I totally repainted one bathroom and touched up the other where a mirror was removed.  I installed new mirrors, new light fixtures, and 4 new faucets.  Each new faucet took a surprising amount of time with my body contorted inside the vanity cabinet. Finally, the cabinet refacing.  I thought I was about done with one when I discovered I was sent 2 right doors instead of a right and a left for both cabinets.

New Tools!  Yah gotta think about the new tools you'll need to do these interior renovations!

When we were in South Carolina we decided to upgrade a half bath downstairs.  It was nicely placed, but outdated and kinda "blah" looking.  So we got the new vanity and lights and sink and toilet and beadboard wainscoating and molding for the beadboard and as I'm pushing my loaded cart to the checkout, I spied a combo-pack of a contractor's compressor along with a pneumatic finish nailer, brad nailer and stapler, all on sale for about 50% off.  I don't know how, but that combo-pack ended up on my cart!  
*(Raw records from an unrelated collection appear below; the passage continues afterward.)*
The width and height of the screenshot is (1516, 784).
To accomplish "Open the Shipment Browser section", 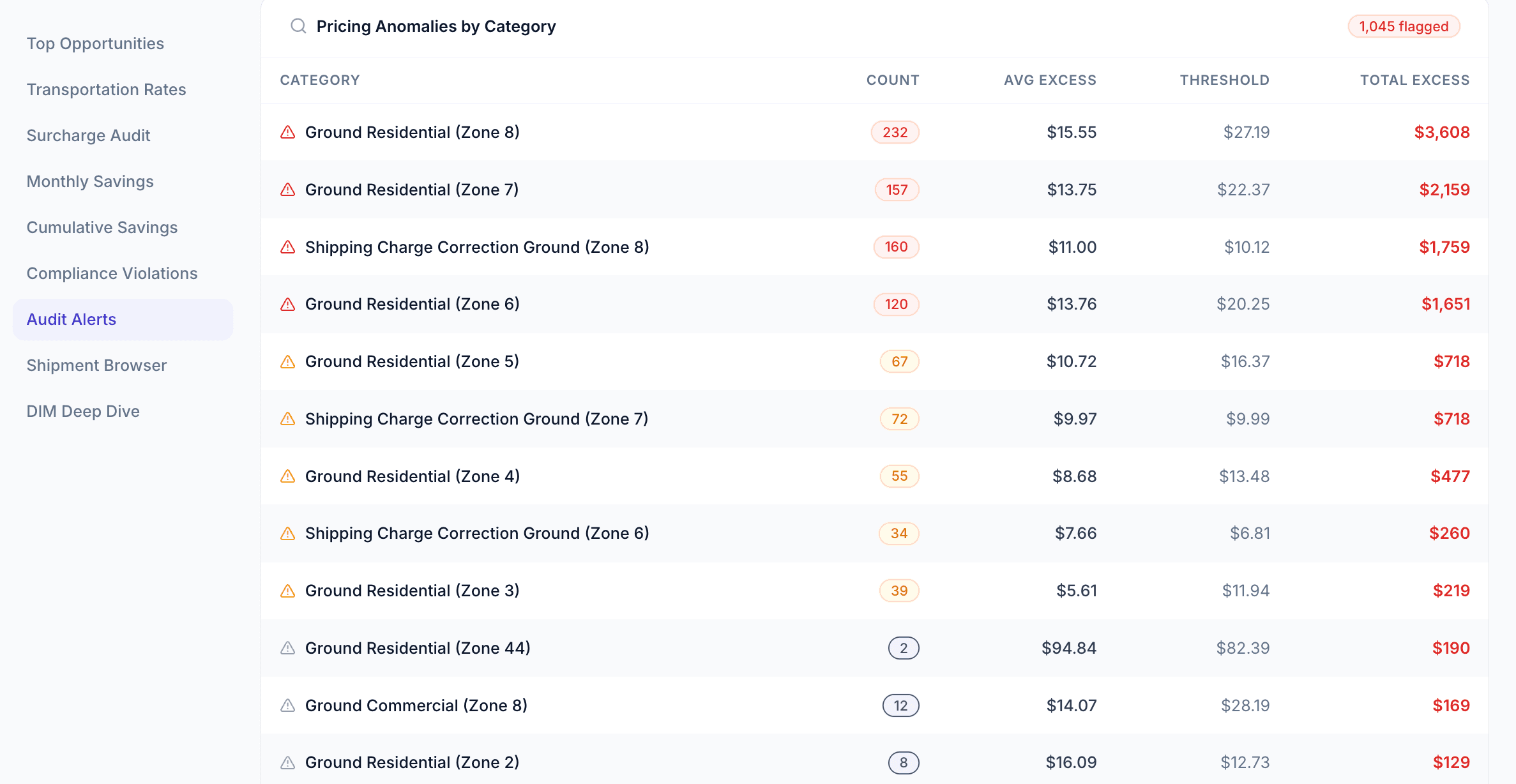I will coord(96,365).
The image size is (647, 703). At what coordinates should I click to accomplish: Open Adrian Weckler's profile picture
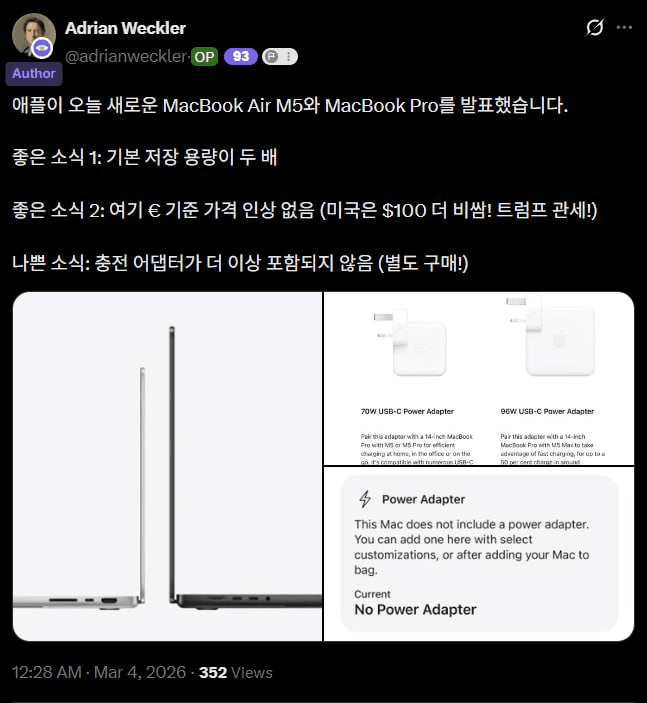click(x=34, y=35)
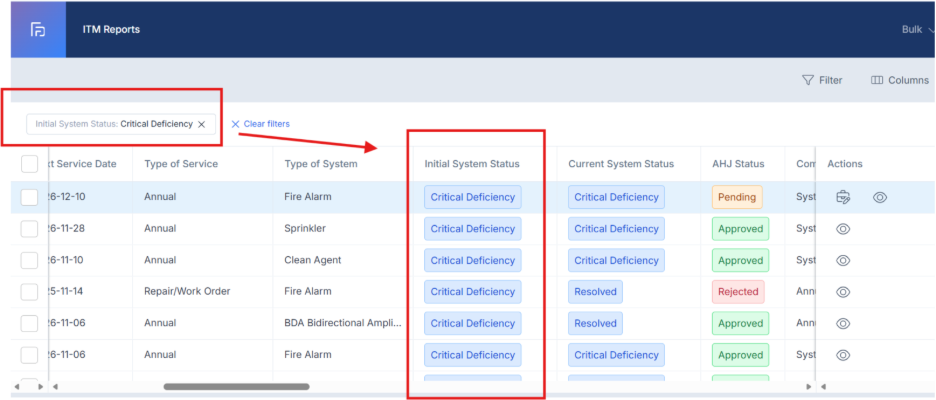936x400 pixels.
Task: Expand the Bulk dropdown menu
Action: [918, 30]
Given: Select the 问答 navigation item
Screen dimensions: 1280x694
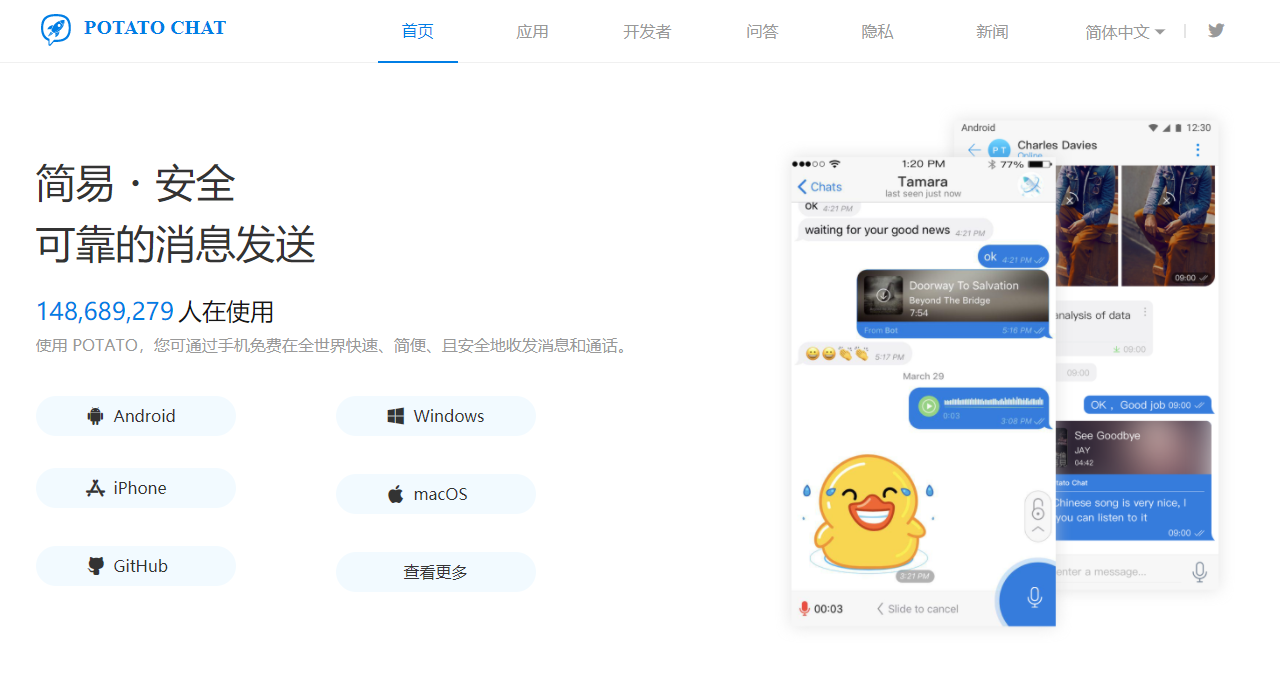Looking at the screenshot, I should click(762, 32).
Plus, in the 30 minutes it took me to get home, I came up with a few more things we could do with them after the half bath was done.  Perfect!  

@Sacto Mitch posted:

... As for personal safety, I believe it was Stan himself who recently scolded that unless we live life on the edge, we're not really living it. And what could be closer to the edge, figuratively and literally, than not knowing for certain just how we're going to exit any given corner? Swing axles just naturally make every breath we draw on this earth that much more precious. We may not live as long, but we will have truly experienced the tree or bridge abutment that takes us out.

IRS smacks too much of the safe, certain, and predictable. It is modern, nanny engineering depriving us of the freedom to be wild and free.

I wondered when my apparent contradiction (regarding risk) would be pointed out, and I love that it's my friend from Sacramento doing the pointing... as it was his parable of the cow which set us clucking like hens regarding buffhoonery on the public roadway. But here he is advocating for a suspension system he knows to be fundamentally flawed, precisely because it's flawed, which sets up an interesting (to me at least) discussion.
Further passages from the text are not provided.